■ Task prompt ■
Filter the listing below down to the lines with the word "bagi" and copy those.

■ Data under study ■
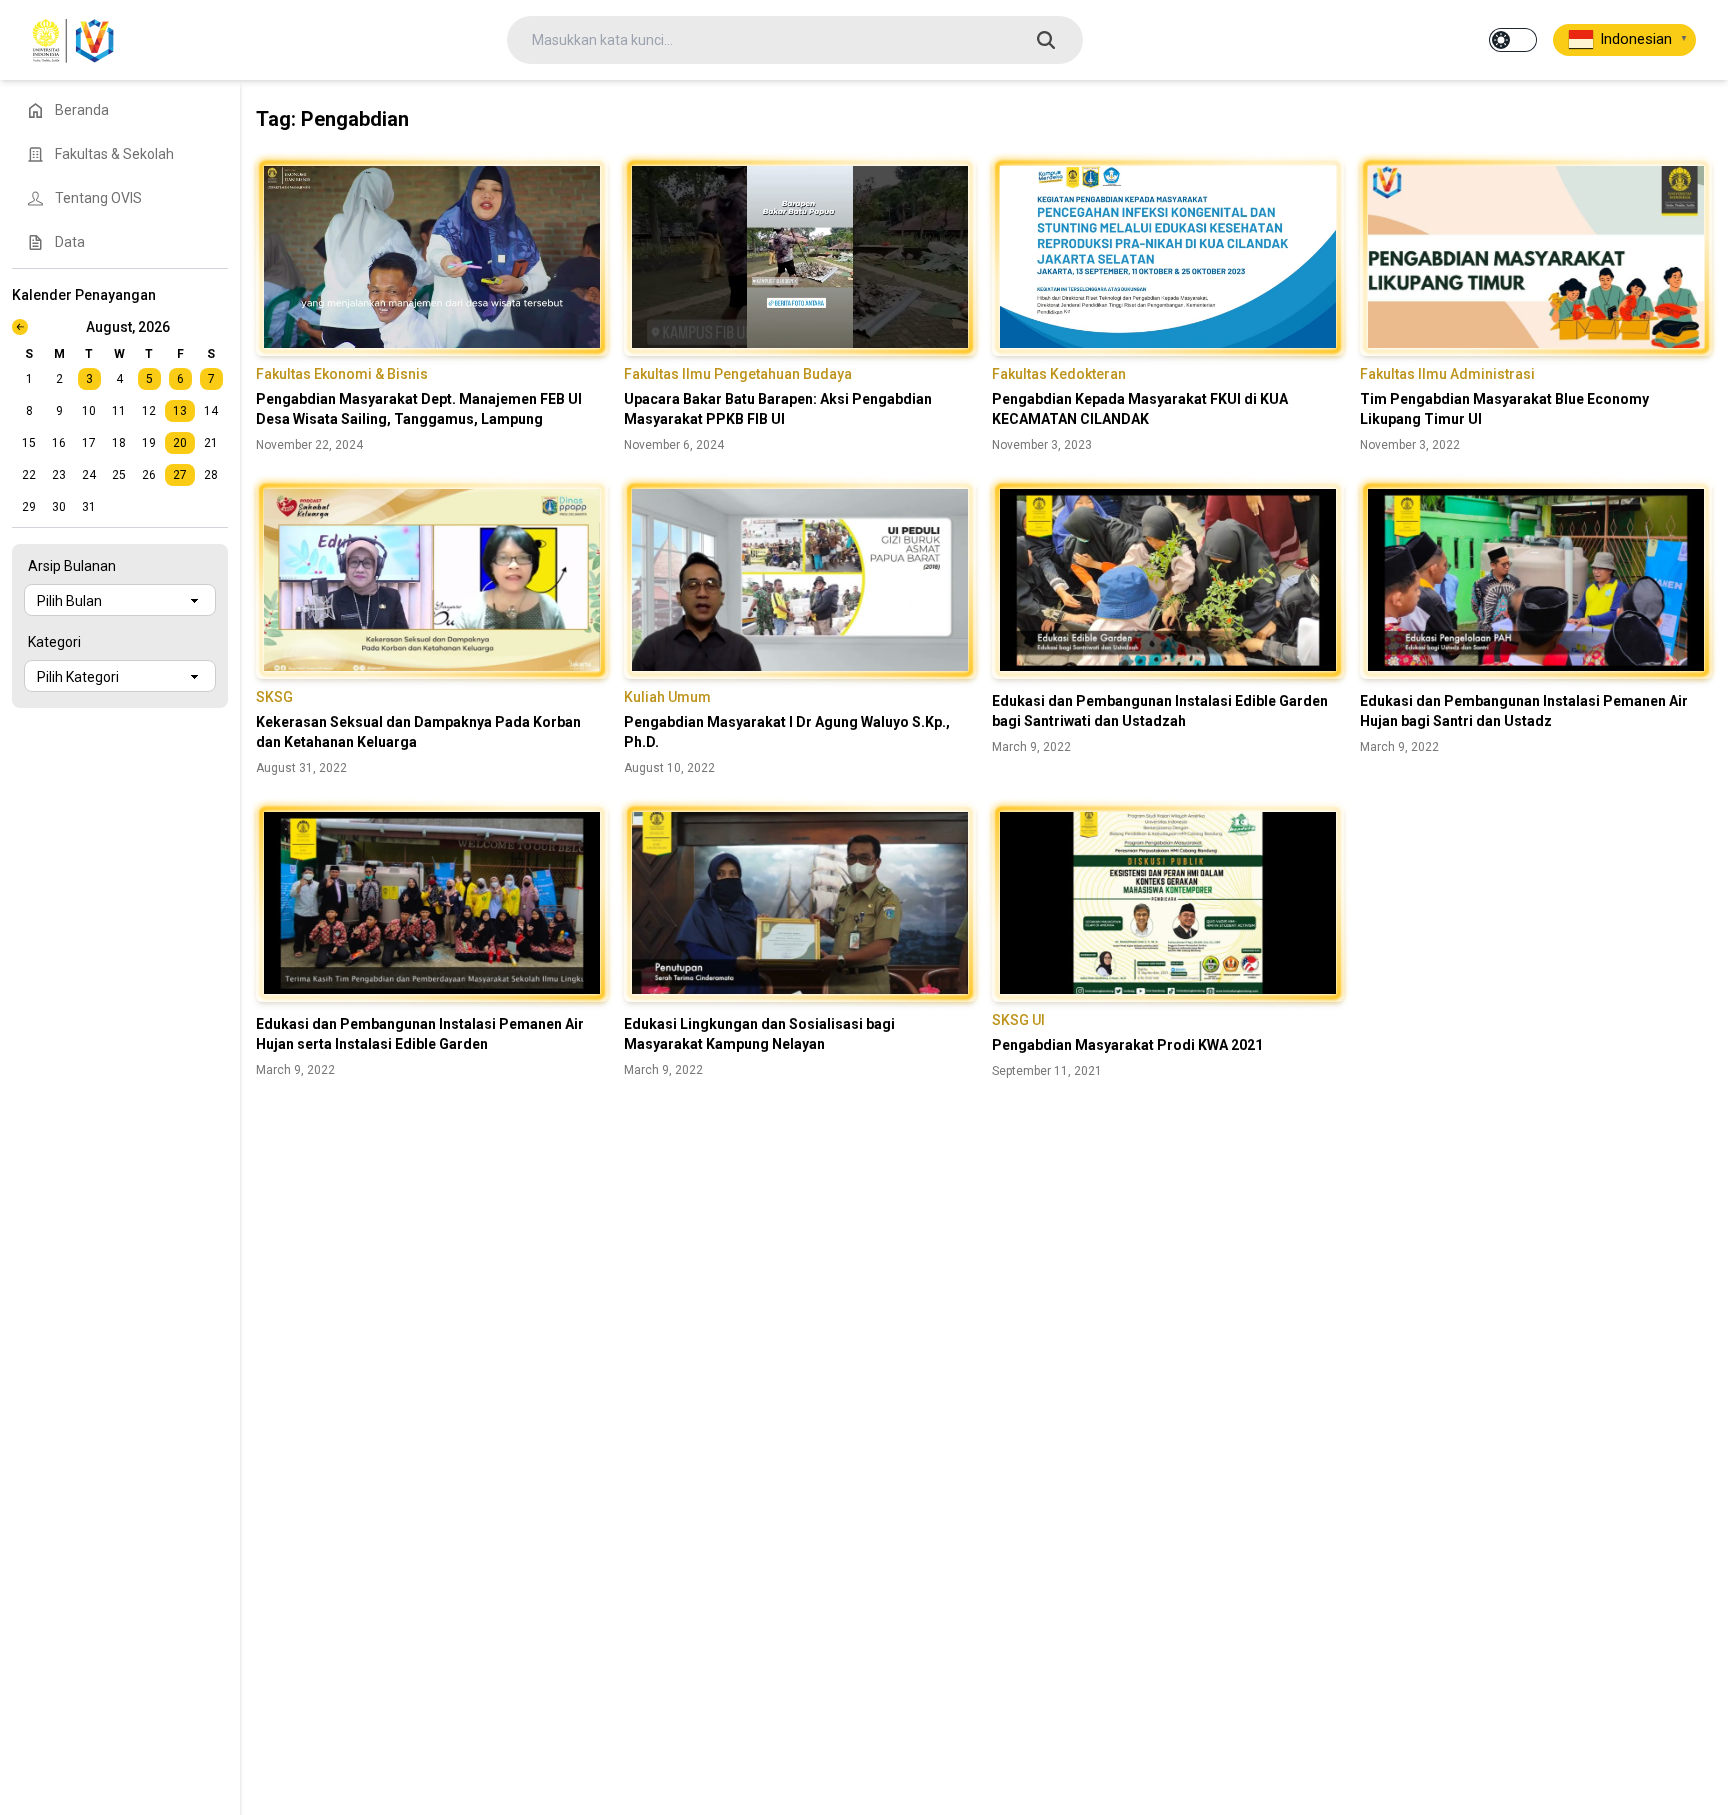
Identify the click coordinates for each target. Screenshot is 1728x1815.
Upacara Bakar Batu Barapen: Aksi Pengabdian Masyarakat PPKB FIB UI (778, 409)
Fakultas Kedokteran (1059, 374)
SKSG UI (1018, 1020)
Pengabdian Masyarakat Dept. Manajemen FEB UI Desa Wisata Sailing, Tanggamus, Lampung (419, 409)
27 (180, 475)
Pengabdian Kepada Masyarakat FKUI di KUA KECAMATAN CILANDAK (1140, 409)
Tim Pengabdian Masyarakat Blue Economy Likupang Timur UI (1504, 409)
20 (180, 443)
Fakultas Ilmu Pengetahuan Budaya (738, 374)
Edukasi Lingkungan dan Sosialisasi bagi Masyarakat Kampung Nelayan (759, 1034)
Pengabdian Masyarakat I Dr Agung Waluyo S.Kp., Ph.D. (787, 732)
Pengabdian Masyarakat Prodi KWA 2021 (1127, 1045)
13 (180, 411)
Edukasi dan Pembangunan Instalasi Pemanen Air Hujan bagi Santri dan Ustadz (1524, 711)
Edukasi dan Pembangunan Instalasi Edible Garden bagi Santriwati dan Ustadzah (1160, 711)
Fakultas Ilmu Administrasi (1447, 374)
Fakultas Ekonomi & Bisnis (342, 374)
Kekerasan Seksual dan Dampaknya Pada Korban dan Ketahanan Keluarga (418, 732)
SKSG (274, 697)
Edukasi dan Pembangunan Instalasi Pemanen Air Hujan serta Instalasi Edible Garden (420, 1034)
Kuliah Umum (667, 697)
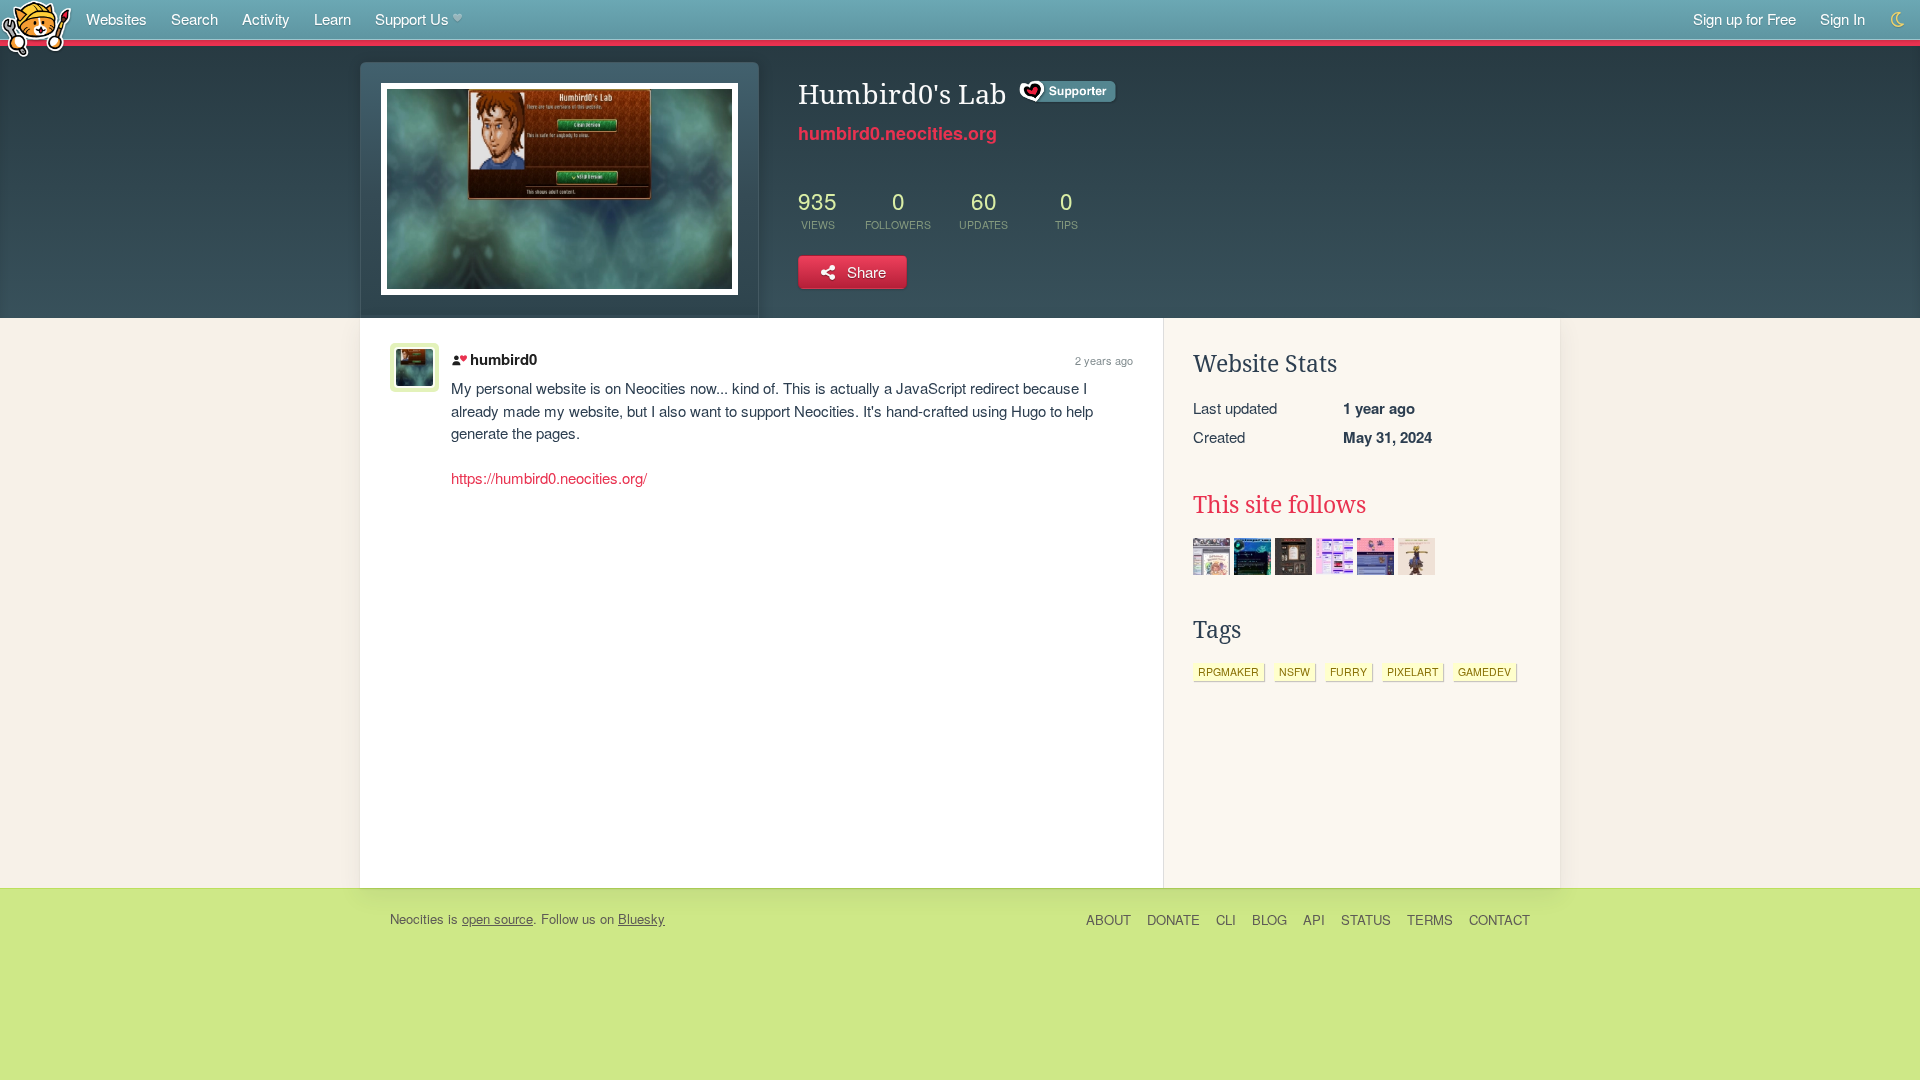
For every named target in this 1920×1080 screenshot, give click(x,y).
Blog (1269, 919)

■ Answer section ■
Edukasi Lingkungan dan Sosialisasi bagi Masyarakat Kampung Nelayan (759, 1034)
Edukasi dan Pembangunan Instalasi Pemanen Air Hujan bagi Santri dan Ustadz (1524, 711)
Edukasi dan Pembangunan Instalasi Edible Garden bagi Santriwati dan Ustadzah (1160, 711)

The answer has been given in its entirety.